When Diane Talbert was diagnosed with psoriasis 53 years ago, she left her kindergarten class and spent 3 months quarantined in a stark hospital room while doctors tried to treat a disease they did not understand.
Since then, Talbert, of Waldorf, MD, says people have stared at her, ordered her out of swimming pools, and asked that she not serve them in restaurants.
Jennifer Pellegrin, a 33-year-old baker in Riverside, CA, once had a bride cancel her wedding cake order after she noticed Pellegrin's psoriasis plaques.
She says she has anxiety attacks when she's shopping because people stare at her. "I wish people knew the way that they look at us, the facial expressions. We're not blind. We see that," she says.
Talbert says that for her, connections with others who have the disease has been a real life saver. She blogs about her psoriasis and psoriatic arthritis for CreakyJoints, an online community for people who have different forms of arthritis. She also founded a nonprofit group focused on quality-of-life issues for people with psoriasis and often speaks publicly about the condition.
The result? A changed attitude about her life.
"The one thing I have learned in the past few years is talking to someone helps," Talbert wrote in one of her blogs. "There are things I have never spoken of in 50 years; just being able to blog has set off a light in my brain. This is part of my healing."
Some people benefit from counseling as well. There's even a new field of psychology dedicated to helping people with skin conditions: psychodermatology.
I deal with a lot that you don’t see.
Mills wears dark tights with dresses and sometimes gloves "so not to freak people out." For the first 40 years of her life, Talbert never wore short sleeves and never showed her legs.
Some people have psoriasis on their genitals, which makes it hard to have sex, start a relationship, or even walk.
Psoriasis can also hurt and leave you feeling drained. "Sometimes I swear I'm a 70-year-old woman having no motivation because my body aches so much," says Pellegrin, who has psoriatic arthritis, too.
"It can have as much impact on your lifestyle as diabetes," says Theresa Coyner, a nurse practitioner in Indiana who is on the board of directors of the Dermatology Nurses' Association.
Your cousin’s co-worker’s treatment may not work for me.
People with psoriasis often hear from friends and even strangers suggesting treatments or diets that worked for someone else with psoriasis. They may have good intentions, but Bridges says most of the time, the comments are just frustrating.

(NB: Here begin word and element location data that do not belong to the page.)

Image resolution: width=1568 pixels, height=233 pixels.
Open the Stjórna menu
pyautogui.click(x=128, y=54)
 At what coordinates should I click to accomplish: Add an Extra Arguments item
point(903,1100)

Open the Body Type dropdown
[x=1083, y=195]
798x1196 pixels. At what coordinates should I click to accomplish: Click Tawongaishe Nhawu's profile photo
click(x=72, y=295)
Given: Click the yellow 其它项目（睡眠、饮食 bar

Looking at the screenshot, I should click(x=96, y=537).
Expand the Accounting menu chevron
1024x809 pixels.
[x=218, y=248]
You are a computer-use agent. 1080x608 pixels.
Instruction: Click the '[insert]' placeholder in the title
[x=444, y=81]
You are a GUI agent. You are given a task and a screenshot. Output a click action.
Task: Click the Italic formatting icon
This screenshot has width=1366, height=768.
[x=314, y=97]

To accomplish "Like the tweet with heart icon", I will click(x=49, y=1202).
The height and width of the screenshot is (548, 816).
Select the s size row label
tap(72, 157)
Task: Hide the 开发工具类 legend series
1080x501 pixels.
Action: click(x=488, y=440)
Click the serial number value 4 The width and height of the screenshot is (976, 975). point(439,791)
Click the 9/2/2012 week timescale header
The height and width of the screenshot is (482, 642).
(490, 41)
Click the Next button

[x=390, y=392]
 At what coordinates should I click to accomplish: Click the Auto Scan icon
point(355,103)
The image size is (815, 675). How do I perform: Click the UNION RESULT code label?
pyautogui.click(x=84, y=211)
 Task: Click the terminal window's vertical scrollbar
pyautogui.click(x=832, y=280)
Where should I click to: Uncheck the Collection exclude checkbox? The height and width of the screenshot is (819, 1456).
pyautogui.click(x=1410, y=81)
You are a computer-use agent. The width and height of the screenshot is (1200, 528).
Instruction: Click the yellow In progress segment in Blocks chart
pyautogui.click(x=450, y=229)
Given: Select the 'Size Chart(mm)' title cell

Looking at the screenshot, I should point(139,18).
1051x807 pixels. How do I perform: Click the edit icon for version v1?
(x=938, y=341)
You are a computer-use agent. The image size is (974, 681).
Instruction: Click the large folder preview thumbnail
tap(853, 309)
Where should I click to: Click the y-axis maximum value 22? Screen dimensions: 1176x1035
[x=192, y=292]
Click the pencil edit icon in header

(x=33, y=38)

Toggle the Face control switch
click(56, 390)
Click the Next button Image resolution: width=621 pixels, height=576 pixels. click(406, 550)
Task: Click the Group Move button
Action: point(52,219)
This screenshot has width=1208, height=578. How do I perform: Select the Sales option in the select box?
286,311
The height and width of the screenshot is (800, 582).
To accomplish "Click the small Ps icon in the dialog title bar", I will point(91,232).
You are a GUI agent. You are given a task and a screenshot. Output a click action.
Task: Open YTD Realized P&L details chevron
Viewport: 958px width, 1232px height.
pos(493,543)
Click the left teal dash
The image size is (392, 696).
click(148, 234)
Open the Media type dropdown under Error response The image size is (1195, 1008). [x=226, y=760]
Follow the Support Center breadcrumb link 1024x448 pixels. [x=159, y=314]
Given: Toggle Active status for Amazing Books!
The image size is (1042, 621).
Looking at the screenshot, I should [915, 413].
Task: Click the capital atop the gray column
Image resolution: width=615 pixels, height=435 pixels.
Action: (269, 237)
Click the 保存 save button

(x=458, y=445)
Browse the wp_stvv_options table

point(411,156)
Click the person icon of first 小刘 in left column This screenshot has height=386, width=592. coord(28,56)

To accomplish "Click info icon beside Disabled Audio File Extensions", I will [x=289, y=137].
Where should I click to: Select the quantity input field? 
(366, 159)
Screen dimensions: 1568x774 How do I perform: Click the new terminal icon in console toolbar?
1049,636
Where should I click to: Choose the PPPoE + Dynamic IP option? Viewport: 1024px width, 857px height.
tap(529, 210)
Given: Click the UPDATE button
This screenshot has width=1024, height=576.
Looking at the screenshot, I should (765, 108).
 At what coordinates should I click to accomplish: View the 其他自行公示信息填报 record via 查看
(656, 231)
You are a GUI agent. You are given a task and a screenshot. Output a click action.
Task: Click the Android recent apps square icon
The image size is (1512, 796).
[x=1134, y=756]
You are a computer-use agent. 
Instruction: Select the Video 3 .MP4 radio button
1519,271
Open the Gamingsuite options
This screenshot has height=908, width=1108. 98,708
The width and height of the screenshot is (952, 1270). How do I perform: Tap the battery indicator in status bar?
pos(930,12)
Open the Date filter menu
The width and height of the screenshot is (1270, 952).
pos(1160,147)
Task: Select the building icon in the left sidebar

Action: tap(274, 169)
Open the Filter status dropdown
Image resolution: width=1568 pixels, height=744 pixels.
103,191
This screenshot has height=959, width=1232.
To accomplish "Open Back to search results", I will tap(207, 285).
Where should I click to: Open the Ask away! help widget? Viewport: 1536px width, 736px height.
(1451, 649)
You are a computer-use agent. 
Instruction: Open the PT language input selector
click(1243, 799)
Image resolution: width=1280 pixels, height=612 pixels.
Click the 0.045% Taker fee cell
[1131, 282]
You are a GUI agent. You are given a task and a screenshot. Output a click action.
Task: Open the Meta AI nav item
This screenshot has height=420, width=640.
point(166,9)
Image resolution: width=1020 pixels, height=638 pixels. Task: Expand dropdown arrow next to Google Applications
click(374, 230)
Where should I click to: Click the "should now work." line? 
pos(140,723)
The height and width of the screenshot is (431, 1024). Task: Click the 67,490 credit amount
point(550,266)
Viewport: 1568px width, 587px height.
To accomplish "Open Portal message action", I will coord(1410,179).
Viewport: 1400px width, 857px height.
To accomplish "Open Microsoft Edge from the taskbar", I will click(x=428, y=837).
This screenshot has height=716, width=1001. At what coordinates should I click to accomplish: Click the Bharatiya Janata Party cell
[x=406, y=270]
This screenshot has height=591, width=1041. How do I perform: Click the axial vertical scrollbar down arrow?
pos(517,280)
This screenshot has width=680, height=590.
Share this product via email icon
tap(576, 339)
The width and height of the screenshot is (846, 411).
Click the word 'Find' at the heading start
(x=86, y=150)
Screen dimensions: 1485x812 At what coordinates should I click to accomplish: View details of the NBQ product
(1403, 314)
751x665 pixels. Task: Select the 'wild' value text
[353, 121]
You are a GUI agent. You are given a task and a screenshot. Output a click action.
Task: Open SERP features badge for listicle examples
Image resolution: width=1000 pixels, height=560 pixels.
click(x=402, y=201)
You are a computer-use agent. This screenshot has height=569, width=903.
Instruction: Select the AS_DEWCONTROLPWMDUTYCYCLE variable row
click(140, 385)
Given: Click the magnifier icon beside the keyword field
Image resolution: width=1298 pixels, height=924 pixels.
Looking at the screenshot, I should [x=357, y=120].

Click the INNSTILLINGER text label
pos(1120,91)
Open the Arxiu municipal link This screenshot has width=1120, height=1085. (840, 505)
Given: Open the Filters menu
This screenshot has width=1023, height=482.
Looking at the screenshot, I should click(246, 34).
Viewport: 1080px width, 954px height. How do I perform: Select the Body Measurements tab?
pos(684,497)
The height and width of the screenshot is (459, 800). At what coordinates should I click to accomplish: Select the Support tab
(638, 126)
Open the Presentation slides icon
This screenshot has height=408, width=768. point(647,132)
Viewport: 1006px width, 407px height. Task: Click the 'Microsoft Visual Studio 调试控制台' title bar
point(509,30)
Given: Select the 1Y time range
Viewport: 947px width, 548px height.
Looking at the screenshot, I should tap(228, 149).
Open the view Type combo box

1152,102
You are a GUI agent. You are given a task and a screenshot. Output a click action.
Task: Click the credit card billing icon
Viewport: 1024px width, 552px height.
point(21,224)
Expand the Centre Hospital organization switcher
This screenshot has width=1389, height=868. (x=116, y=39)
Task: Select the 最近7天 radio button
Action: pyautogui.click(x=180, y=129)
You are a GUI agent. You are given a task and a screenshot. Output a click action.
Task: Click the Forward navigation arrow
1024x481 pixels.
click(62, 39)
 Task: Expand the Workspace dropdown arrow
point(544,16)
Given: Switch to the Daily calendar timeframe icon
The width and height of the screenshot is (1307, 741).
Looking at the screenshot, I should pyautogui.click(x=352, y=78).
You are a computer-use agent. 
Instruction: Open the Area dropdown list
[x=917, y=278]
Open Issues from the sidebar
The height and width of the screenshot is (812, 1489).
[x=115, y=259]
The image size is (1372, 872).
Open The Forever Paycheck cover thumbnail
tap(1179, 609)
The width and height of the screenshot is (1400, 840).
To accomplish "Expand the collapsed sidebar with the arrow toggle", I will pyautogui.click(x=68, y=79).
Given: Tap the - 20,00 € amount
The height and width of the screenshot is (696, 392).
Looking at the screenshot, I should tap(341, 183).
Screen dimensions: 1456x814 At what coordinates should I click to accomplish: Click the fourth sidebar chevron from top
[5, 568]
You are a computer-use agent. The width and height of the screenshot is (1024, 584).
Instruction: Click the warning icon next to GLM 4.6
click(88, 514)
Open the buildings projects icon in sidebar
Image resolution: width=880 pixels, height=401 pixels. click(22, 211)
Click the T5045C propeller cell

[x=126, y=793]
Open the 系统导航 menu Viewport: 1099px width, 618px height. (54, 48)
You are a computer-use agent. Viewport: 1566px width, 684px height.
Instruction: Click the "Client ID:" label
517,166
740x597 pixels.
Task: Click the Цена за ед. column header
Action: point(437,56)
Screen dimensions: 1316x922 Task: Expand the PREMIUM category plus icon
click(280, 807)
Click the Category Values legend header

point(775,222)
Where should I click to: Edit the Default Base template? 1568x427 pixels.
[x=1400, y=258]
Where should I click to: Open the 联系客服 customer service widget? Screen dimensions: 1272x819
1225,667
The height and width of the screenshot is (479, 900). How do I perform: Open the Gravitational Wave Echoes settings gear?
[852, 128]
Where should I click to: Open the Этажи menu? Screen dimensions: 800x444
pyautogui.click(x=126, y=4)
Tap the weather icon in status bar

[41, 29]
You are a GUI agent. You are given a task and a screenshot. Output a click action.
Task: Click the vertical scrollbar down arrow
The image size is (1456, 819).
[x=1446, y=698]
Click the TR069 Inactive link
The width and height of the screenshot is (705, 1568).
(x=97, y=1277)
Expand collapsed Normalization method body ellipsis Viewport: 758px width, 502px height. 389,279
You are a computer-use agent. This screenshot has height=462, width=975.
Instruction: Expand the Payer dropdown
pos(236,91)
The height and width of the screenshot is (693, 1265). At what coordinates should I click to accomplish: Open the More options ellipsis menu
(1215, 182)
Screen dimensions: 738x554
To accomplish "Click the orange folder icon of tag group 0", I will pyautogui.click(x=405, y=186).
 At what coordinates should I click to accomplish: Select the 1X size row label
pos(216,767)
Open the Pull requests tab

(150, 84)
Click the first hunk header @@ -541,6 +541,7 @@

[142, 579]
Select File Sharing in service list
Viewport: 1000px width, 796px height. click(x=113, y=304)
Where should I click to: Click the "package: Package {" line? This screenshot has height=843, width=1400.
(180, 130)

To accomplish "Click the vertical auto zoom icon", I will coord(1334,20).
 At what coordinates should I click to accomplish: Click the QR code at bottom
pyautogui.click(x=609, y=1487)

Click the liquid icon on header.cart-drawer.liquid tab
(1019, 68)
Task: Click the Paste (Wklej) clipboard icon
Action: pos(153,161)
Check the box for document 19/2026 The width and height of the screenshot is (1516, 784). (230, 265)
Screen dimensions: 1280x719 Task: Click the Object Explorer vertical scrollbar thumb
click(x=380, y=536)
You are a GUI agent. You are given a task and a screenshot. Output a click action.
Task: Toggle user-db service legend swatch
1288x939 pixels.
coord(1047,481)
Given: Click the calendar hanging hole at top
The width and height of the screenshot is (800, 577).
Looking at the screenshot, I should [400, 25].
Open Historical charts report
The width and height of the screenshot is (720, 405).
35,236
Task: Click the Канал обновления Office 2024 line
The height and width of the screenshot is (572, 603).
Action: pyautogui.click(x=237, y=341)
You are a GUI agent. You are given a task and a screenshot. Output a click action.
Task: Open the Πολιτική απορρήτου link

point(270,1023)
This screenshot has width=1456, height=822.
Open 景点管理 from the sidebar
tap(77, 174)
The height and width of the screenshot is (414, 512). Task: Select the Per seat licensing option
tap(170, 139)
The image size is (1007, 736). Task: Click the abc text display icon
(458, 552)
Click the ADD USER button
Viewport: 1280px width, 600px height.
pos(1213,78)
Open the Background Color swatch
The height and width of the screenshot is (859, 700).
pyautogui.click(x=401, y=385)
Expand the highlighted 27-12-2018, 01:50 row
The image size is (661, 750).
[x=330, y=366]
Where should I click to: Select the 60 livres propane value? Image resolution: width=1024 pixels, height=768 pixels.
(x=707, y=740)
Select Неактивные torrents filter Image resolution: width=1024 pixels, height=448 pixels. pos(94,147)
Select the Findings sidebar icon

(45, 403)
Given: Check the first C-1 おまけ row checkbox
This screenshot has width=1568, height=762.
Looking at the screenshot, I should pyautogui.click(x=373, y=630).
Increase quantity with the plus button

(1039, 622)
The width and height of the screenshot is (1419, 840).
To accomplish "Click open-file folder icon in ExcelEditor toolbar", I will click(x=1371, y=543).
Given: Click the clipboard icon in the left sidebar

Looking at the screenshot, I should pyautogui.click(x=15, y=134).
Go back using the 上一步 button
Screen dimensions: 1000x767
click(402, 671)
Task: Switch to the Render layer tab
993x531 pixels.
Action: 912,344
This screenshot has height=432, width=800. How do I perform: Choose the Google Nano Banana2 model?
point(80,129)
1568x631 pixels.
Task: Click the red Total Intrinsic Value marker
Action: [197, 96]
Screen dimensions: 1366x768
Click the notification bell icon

"Sometimes it is very disheartening -- people throwing out ideas when they don't have psoriasis themselves." she says. "What works for one person may not work for another person."
It may take patience to find the right therapies, but the good news is that there's probably something to help everyone.
"Within the past 10 years, the treatment options for psoriasis have skyrocketed," Coyner says.
"We have so many good options today, it is very likely you can persevere through to an option that works for you as long as you keep trying," Evans says.
There is hope.
Despite the frustrations of living with psoriasis, people with the condition still have hope: that awareness is rising and that there will be more treatments or even a cure.
"Back in the day nobody knew about psoriasis," Talbert says. "Now, over the years, more people get involved. I think there's a lot of hope. I think there will be a cure."